This model is identical to the disparate benefits model in the main text except that teaching has an error rate, $\epsilon$, which is the frequency with which an individual who pays a learning cost fails to learn the behavior. Equation 7 is replaced by Equation C.8 and Equation 8 is replaced by Equation C.9.

ysk1=12(rskϵ)(yfk1+(ymk0+ymk1)hyfh1)Allelefrom mother(C.8) y''_{sk1} = \frac{1}{2}(r_{sk} - \epsilon) \underbrace{\left( y'_{fk1} + (y'_{mk0} + y'_{mk1}) \sum_h y'_{fh1} \right)}_{\substack{\text{Allele} \\ \text{from mother}}} \quad (C.8)

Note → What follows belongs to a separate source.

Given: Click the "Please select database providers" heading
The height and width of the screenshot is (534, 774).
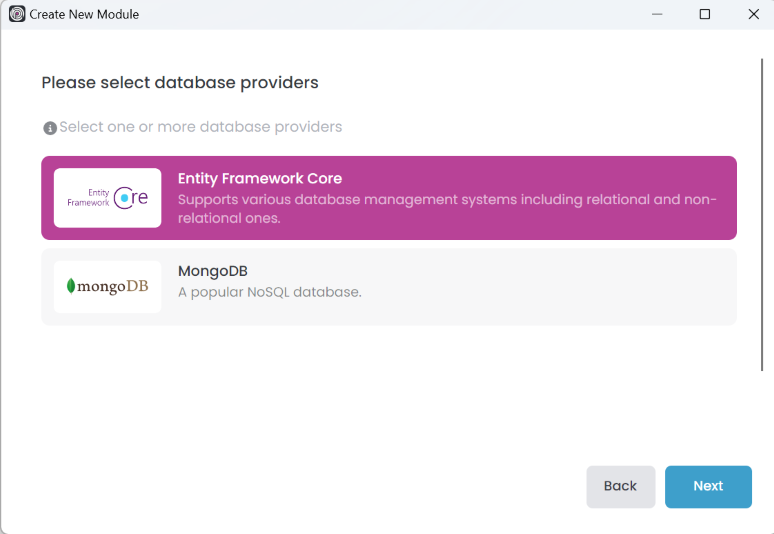Looking at the screenshot, I should 180,83.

ysk0=12(yfk0+(1rsk+ϵ)yfk1+(ymk0+ymk1)h(yfh0+(1rsk+ϵ)yfh1))Allele from motherAllele from father(C.9) y''_{sk0} = \frac{1}{2} \underbrace{\left( y'_{fk0} + (1-r_{sk}+\epsilon)y'_{fk1} + (y'_{mk0}+y'_{mk1}) \sum_h (y'_{fh0} + (1-r_{sk}+\epsilon)y'_{fh1}) \right)}_{\substack{\text{Allele from mother} \\ \text{Allele from father}}} \quad (C.9)

As in the main text, I ran numeric simulations of this system for various combinations of female net benefits, $b_f - \mu$ and male net benefits $b_m - \mu$, and an innovation rate of $r = 0.005$. Since more than 90% of females learn the trait from their mother I conservatively set $\epsilon$ to 0.1 as the error rate for the simulation. As in the main text, for each parameter combination, I ran the simulation starting with four initial allele frequencies. In each frequency one allele started at 5% of the population and the rest were evenly distributed among the rest of the population. I started the frequency of the cultural trait at zero in all four initial conditions and ran the simulations until they converged to a shared equilibrium or ran for $10^7$ generations.